SHORT EXERCISE: Determine how many lines in the listing below contain the string "target", treating uppercase and lowercase letters as distinct. State only the number.

DATASET EXTRACT:
------------------------------------------------------------------------
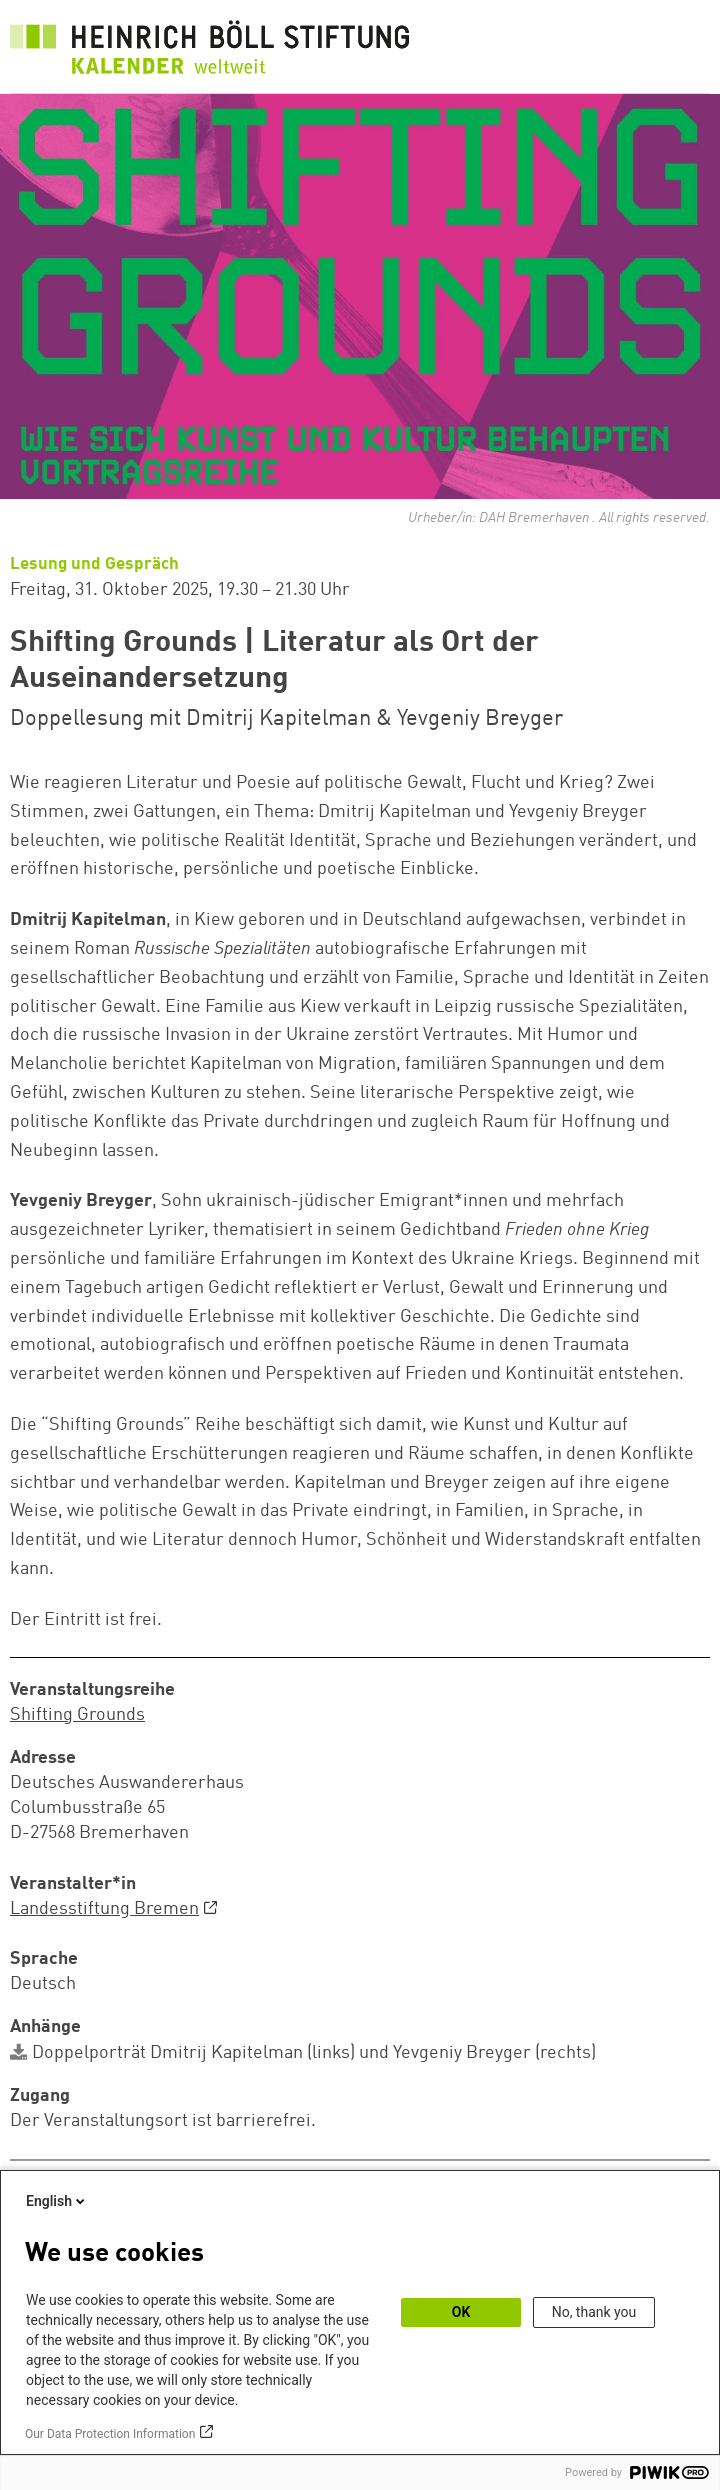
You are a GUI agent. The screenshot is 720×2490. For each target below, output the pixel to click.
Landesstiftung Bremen (104, 1909)
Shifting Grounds (77, 1715)
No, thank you (594, 2312)
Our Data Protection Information (110, 2434)
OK (461, 2312)
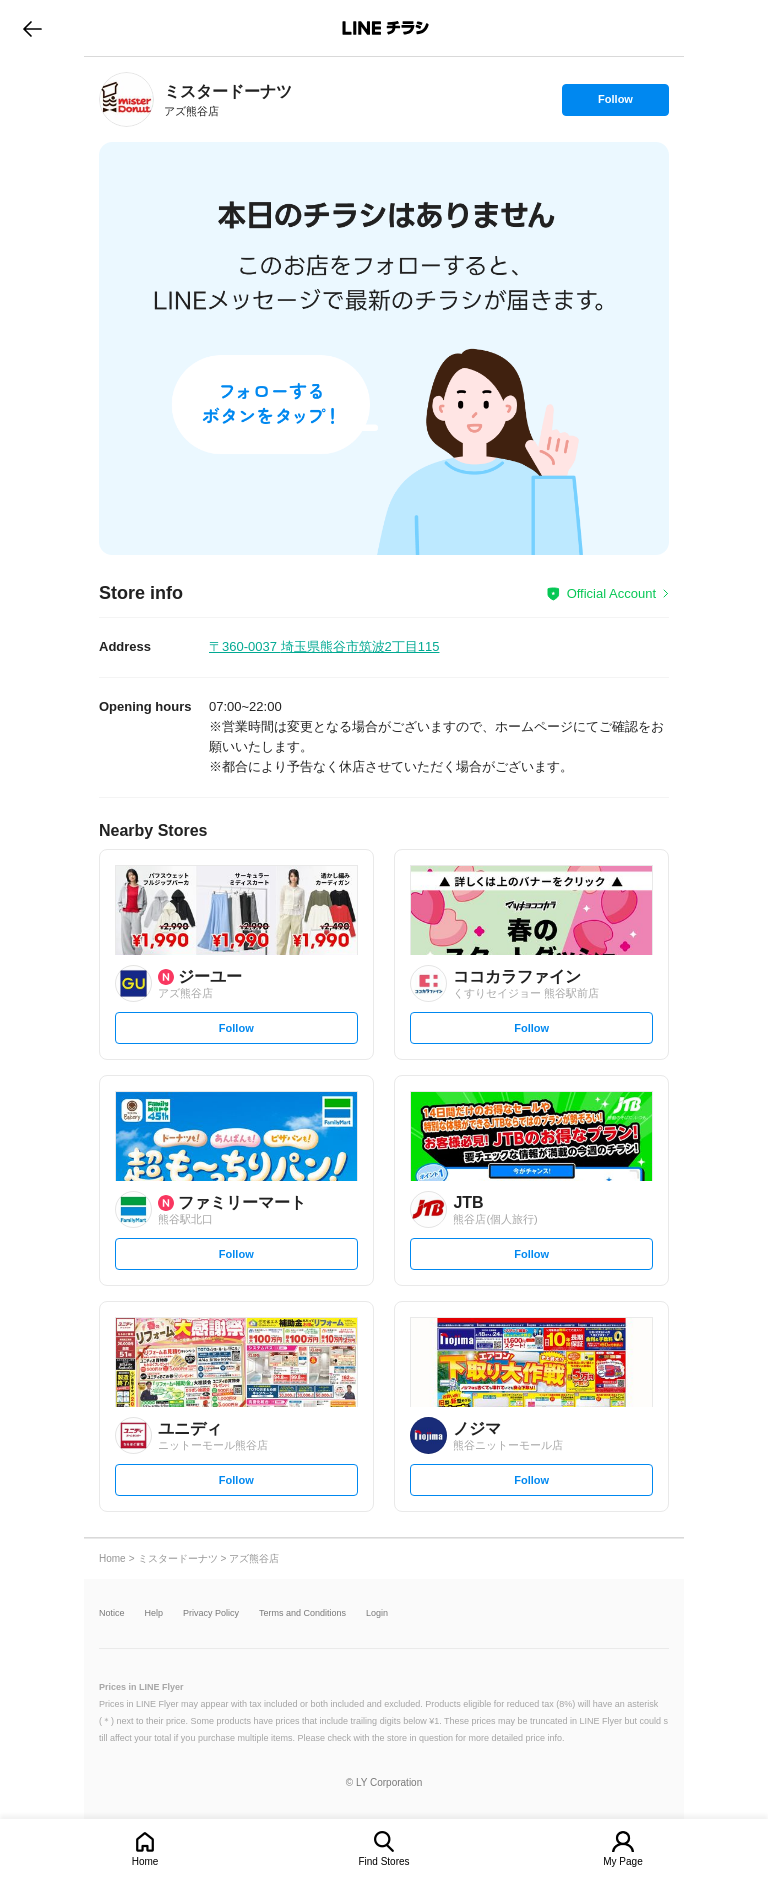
------------------------------------------------------------------------
RESPONSE BELOW: 1